The Cage of Zeus is written in the style of a Golden Age SF novel. That is to say, the characters spend many pages debating the philosophical issues of the novel. So if you like those old novels (think Asimov or Arthur C Clark), you'll probably like this one.

This book deals with modern issues of gender fluidity, pronouns, etc via the SF concept of creating a human sub-species born with both sets of genetalia, both functioning, and arranged on the body such that both partners can simultaneously participate in sex. This leads (and other things I won't spoil) leads to these new humans creating a new type of society in which there are no gender issues because everyone is the same gender. The antagonists are those who find this new subspecies to be an abomination and wish to end the project.

There is a bit of a reverse-diehard once the climax of the plot has begun, with the antagonist trying to sneak around to achieve their goals and escape.

Because it's in the style of the Golden Age SF, it's very anvilicious and it's very slow until it's suddenly fast so the plot can happen and resolve. This may or may not be for you, but I found it entertaining enough.

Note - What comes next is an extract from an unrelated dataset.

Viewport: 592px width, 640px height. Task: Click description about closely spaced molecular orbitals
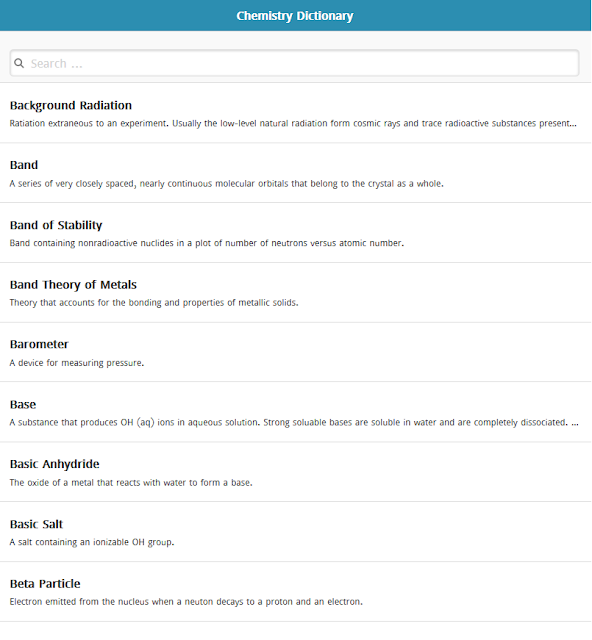(227, 183)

random fact: I got this as part of a Story Bundle bundle focusing on Japanese SFF.
Profile Image for kite ⭐️.
61 reviews
August 22, 2025
3.5/5 stars
#fromthelibrary #ilovethelibrary

first of all, read the entire book today for a final presentation i will be giving on friday... yeah. this book was incredibly interesting. i think to start i will say a lot of the ideas about gender and sexuality are quite undeveloped, as well as not particularly nuanced in the way i was hoping for. for a plot that revolves around a hyper futuristic society with a new bigender subspecies of the human race, there was a huge reliance on pretty outdated, normative ideas of the binary - both with gender and sexuality. i am keeping in mind this was written 20 years ago, but i know for a fact the conversation around gender and sexuality studies was not as opaque as we think it might've been in 2004. there was also a huge current of misogyny and toxic masculinity, playing into the harmful ideas of women/femininity being submissive or docile. i also thought the very very brief mentions of lesbians and trans people at the beginning quite cavalier and dismissive. i think the author maybe didn't know how to incorporate those very real identities into this plot, which is strange, so she just left them to the wayside... there was also hella exposition that was pretty clunky and felt very much like writing for the sake of explaining. both in world building and of basic ideas of gender and sexuality.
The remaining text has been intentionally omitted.